(Records for locating items on a display)
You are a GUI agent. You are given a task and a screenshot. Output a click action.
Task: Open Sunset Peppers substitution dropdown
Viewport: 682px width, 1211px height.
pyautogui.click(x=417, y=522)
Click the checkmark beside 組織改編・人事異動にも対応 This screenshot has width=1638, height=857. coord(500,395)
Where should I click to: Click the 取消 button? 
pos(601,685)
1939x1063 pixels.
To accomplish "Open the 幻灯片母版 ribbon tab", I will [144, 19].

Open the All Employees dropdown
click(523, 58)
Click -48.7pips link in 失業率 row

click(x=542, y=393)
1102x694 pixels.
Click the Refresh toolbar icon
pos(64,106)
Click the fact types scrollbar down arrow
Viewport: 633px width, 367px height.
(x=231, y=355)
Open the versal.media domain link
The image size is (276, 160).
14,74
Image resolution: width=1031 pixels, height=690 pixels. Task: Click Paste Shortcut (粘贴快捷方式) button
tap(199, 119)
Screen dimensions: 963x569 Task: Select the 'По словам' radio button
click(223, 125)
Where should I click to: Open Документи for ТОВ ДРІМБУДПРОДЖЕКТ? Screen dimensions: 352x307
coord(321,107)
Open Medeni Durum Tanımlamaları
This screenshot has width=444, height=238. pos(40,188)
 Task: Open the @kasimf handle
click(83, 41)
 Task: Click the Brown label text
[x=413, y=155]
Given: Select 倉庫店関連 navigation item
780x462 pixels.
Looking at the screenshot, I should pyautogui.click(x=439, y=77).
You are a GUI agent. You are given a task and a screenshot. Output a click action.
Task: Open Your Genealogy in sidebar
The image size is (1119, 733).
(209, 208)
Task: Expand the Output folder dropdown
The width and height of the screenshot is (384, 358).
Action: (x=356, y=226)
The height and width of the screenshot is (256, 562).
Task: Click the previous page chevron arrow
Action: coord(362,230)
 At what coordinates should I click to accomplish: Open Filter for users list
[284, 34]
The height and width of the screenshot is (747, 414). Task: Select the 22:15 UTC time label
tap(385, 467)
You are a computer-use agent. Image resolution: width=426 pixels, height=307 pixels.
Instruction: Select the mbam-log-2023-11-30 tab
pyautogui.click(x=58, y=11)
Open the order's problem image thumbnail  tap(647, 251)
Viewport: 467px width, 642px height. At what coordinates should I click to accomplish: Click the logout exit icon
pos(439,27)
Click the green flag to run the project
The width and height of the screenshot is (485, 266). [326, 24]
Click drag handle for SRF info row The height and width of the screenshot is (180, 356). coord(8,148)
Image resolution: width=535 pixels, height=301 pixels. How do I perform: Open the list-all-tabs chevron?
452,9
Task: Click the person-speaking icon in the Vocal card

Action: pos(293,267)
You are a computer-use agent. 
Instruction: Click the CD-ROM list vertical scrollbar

Short task:
Copy every line of the listing above character for character, keeping its original order and line breaks.

Exercise response:
You are a GUI agent. You are given a task and a screenshot. Output a click action.
Task: Open Sunset Peppers substitution dropdown
Viewport: 682px width, 1211px height.
pyautogui.click(x=417, y=522)
Click the checkmark beside 組織改編・人事異動にも対応 This screenshot has width=1638, height=857. coord(500,395)
Where should I click to: Click the 取消 button? 
pos(601,685)
1939x1063 pixels.
To accomplish "Open the 幻灯片母版 ribbon tab", I will [144, 19].

Open the All Employees dropdown
click(523, 58)
Click -48.7pips link in 失業率 row

click(x=542, y=393)
1102x694 pixels.
Click the Refresh toolbar icon
pos(64,106)
Click the fact types scrollbar down arrow
Viewport: 633px width, 367px height.
(x=231, y=355)
Open the versal.media domain link
The image size is (276, 160).
14,74
Image resolution: width=1031 pixels, height=690 pixels. Task: Click Paste Shortcut (粘贴快捷方式) button
tap(199, 119)
Screen dimensions: 963x569 Task: Select the 'По словам' radio button
click(223, 125)
Where should I click to: Open Документи for ТОВ ДРІМБУДПРОДЖЕКТ? Screen dimensions: 352x307
coord(321,107)
Open Medeni Durum Tanımlamaları
This screenshot has width=444, height=238. pos(40,188)
 Task: Open the @kasimf handle
click(83, 41)
 Task: Click the Brown label text
[x=413, y=155]
Given: Select 倉庫店関連 navigation item
780x462 pixels.
Looking at the screenshot, I should pyautogui.click(x=439, y=77).
You are a GUI agent. You are given a task and a screenshot. Output a click action.
Task: Open Your Genealogy in sidebar
The image size is (1119, 733).
(209, 208)
Task: Expand the Output folder dropdown
The width and height of the screenshot is (384, 358).
Action: (x=356, y=226)
The height and width of the screenshot is (256, 562).
Task: Click the previous page chevron arrow
Action: coord(362,230)
 At what coordinates should I click to accomplish: Open Filter for users list
[284, 34]
The height and width of the screenshot is (747, 414). Task: Select the 22:15 UTC time label
tap(385, 467)
You are a computer-use agent. Image resolution: width=426 pixels, height=307 pixels.
Instruction: Select the mbam-log-2023-11-30 tab
pyautogui.click(x=58, y=11)
Open the order's problem image thumbnail  tap(647, 251)
Viewport: 467px width, 642px height. At what coordinates should I click to accomplish: Click the logout exit icon
pos(439,27)
Click the green flag to run the project
The width and height of the screenshot is (485, 266). [326, 24]
Click drag handle for SRF info row The height and width of the screenshot is (180, 356). coord(8,148)
Image resolution: width=535 pixels, height=301 pixels. How do I perform: Open the list-all-tabs chevron?
452,9
Task: Click the person-speaking icon in the Vocal card

Action: pos(293,267)
You are a computer-use agent. 
Instruction: Click the CD-ROM list vertical scrollbar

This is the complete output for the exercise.